_Task prompt_
Print out the records starting with the line that contains "This screenshot has width=269, height=202." and continuing through the line that contains "click(50, 7)", keeping every character unchanged.

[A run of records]
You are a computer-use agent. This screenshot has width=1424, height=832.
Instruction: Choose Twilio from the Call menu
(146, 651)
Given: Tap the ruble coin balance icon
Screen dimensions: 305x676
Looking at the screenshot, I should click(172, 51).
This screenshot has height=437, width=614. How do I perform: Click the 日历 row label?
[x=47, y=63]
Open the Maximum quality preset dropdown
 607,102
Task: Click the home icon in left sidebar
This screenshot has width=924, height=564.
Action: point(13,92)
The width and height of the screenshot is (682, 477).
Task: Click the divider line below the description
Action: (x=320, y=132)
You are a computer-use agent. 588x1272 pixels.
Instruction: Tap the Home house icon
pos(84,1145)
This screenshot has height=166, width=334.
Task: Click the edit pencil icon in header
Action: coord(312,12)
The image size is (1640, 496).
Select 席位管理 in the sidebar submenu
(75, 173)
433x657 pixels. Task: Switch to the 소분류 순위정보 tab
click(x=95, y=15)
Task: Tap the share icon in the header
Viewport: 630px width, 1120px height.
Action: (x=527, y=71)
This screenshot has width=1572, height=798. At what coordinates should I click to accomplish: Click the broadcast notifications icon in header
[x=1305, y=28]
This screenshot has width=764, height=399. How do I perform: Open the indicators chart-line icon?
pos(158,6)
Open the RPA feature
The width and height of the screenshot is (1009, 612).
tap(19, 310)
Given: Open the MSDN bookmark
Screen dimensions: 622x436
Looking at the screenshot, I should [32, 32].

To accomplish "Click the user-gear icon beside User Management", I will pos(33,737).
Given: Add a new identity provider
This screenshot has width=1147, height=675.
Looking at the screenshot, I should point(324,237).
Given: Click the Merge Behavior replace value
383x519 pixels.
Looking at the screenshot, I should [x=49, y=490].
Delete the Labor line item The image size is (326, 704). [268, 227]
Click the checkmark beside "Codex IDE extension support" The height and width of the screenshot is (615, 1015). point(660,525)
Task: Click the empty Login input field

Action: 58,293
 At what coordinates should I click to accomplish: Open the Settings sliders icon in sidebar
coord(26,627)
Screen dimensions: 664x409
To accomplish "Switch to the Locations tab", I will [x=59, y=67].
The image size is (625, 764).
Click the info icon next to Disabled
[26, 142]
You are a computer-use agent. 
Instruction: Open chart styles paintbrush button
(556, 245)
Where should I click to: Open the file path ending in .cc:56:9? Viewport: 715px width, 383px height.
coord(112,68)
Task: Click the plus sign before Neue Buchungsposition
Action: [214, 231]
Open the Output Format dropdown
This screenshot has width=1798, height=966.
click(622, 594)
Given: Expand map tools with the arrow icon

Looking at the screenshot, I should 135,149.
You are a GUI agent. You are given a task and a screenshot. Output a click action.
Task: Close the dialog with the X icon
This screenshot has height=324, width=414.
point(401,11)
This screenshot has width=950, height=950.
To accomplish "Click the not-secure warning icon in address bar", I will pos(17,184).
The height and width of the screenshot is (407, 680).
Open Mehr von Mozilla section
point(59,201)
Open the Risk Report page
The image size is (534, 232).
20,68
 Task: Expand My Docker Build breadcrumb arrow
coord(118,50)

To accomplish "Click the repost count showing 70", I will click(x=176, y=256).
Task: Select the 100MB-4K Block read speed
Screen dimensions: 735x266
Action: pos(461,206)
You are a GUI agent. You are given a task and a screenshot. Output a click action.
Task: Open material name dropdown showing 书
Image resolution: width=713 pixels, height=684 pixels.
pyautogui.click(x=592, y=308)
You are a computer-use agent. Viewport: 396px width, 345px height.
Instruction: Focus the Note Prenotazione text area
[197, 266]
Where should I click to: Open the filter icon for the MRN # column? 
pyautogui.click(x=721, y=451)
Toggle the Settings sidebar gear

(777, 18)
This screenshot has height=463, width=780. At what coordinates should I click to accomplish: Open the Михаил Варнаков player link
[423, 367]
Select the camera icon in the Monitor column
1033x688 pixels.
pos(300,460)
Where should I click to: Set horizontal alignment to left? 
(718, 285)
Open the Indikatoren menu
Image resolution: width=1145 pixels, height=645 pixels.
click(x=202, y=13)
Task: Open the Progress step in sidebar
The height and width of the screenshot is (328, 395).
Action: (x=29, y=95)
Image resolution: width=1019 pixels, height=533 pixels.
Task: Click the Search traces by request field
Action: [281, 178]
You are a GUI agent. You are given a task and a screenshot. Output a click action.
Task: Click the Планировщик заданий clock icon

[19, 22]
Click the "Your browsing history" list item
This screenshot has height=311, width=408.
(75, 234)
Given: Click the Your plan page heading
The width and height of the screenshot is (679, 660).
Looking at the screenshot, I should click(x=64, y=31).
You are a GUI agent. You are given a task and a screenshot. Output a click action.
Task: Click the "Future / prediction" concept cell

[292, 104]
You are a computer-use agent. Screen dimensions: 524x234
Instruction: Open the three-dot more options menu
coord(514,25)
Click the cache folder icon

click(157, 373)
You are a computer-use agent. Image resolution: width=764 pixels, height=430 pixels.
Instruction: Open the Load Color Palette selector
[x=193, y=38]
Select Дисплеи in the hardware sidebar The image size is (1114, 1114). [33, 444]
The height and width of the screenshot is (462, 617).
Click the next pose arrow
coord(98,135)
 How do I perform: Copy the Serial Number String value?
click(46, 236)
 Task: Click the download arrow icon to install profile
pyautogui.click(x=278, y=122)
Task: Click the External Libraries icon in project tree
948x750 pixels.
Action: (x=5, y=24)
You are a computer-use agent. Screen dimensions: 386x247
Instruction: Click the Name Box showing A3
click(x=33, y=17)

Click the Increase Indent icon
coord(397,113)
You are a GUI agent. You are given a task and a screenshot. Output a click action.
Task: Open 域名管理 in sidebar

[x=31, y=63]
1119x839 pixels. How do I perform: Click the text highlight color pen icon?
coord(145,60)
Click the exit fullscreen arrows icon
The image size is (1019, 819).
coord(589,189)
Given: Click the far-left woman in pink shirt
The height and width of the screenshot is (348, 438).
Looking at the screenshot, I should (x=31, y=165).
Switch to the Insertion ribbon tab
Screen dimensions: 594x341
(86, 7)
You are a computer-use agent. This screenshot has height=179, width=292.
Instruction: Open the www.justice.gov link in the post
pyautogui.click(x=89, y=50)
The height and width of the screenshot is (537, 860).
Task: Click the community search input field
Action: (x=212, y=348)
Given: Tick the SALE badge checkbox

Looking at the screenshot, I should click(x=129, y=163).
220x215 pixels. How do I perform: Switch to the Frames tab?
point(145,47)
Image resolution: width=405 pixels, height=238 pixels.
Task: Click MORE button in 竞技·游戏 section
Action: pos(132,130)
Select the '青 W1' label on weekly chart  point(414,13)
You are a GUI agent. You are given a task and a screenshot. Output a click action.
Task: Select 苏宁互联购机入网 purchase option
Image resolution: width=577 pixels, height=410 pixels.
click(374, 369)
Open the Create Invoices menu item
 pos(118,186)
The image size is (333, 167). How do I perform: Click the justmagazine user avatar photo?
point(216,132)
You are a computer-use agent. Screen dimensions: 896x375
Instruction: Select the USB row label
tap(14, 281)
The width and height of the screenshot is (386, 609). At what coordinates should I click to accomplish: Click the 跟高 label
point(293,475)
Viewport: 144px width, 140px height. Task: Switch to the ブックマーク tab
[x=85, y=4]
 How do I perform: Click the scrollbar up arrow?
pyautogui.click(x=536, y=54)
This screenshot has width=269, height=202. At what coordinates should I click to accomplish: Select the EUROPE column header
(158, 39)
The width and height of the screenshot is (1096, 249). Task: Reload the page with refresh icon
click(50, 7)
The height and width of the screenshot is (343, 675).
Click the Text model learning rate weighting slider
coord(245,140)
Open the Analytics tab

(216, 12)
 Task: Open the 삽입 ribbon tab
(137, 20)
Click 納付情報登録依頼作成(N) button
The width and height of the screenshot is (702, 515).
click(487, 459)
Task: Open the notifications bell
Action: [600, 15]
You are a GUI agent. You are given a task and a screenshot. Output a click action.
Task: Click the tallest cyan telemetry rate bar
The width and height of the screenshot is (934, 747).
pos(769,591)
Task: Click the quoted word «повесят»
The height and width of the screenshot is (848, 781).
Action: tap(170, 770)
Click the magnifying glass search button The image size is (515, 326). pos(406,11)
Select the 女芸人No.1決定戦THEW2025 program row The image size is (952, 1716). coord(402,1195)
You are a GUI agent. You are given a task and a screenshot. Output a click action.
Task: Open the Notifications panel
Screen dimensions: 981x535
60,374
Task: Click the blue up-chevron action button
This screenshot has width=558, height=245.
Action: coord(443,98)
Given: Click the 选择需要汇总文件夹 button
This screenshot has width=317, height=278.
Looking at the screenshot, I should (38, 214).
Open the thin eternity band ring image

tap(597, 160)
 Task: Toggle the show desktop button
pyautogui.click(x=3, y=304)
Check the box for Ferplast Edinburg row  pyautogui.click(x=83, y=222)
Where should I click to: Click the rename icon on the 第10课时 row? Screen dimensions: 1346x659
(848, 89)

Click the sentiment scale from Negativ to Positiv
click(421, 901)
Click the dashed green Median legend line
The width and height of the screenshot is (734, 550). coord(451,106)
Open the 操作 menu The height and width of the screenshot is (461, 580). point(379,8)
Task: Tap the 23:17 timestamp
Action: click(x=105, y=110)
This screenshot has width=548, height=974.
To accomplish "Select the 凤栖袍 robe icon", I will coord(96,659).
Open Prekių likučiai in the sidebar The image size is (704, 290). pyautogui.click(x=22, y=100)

_Response to the task_
This screenshot has width=269, height=202. At what coordinates should I click to accomplish: Select the EUROPE column header
(158, 39)
The width and height of the screenshot is (1096, 249). Task: Reload the page with refresh icon
click(50, 7)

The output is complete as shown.